Clay has a footprint, too
With rising awareness regarding the hazards of PoP, the demand for clay idols is rising. Lolita Gupta of Pune-based Ecoexist, a group that supplies clay Ganesha idols in Maharashtra and Karnataka, says that the group has supplied 5,000 idols this year as compared to just 500 in 2010 when it started this venture. “Initially, it was very difficult to convince idol-makers to make these idols because they were not sure if the simple colour schemes will appeal to customers, but now many idol-makers are imitating our designs,” she says.
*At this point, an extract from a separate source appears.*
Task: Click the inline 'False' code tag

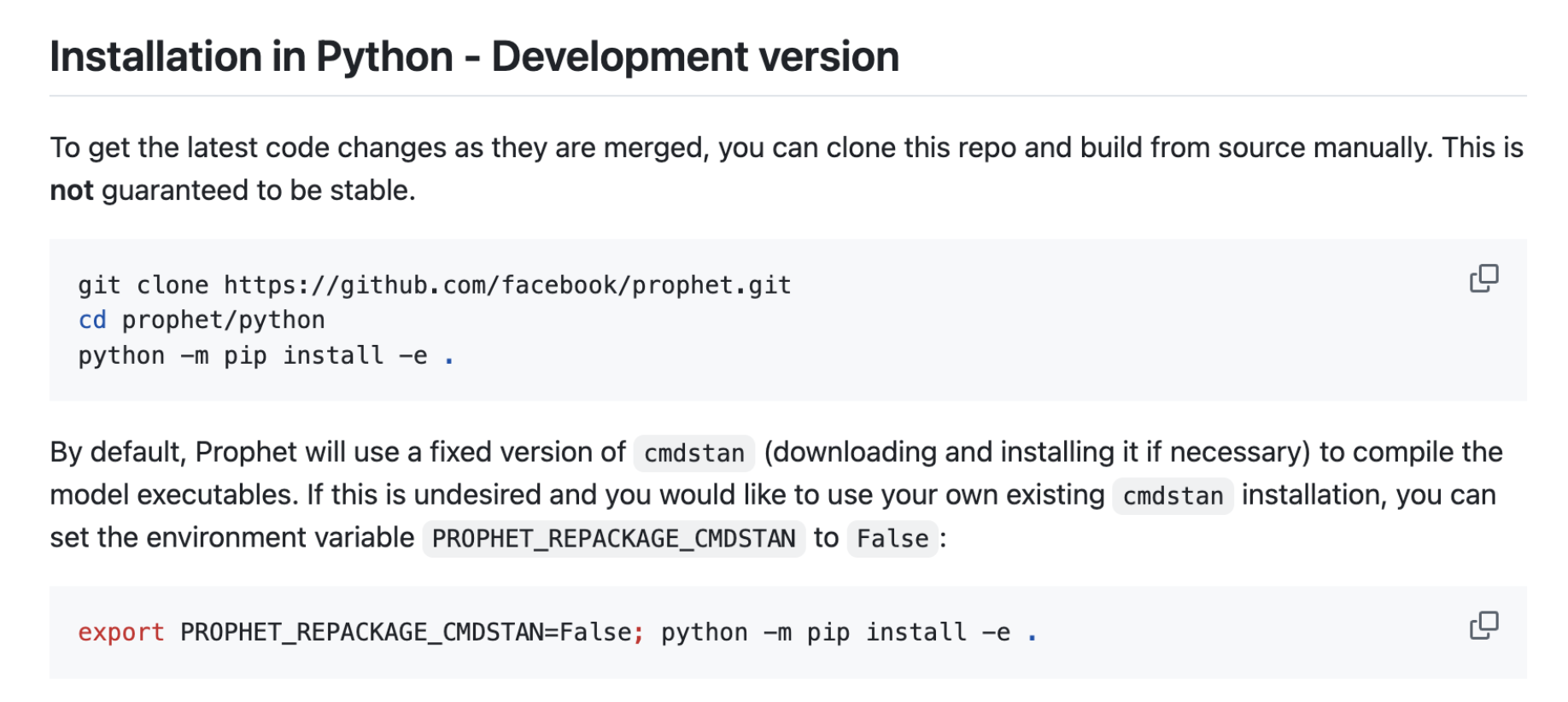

However, just switching over to clay is also not a complete solution, since clay brings its own carbon footprint into the picture. The shaadoo clay required for making idols is not available in Maharashtra, and has to be imported from Bhavnagar in Gujarat, where it is mined. Says Gupta, “Apart from the mining and transport footprint, most of the clay idols are also painted with the same chemical colours used on PoP idols.” Exoexist’s own idols, which are painted with natural pigments like multani mitti, geru and turmeric, cost more than other clay idols because of the high cost of these materials.
Clay idol makers insist that they use only poster colours which, they insist, are harmless.
Apart from this, the large scale immersion of clay idols in water bodies would also cause huge amount of siltation, and ultimately violate Supreme Court directives against dumping of waste in water bodies. The order of 2003 forbids dumping of any kind of waste materials in water bodies or public spaces.
Dabholkar had spoken to Down To Earth a couple of days before he was murdered last month. “Immersion of idols in water bodies, whether clay or PoP, as a whole, has become an unviable prospect, especially in densely populated cities,” he had said. A good solution to the situation would be to ban both PoP idols and direct immersion, he had said. Instead, municipalities should construct artificial immersion tanks, from which dissolved clay can be retrieved and restored to idol-makers for reuse, he had suggested. This will mitigate both the siltation problem and the mining and transport footprint of the raw material, apart from bringing down the price of idols, he had said.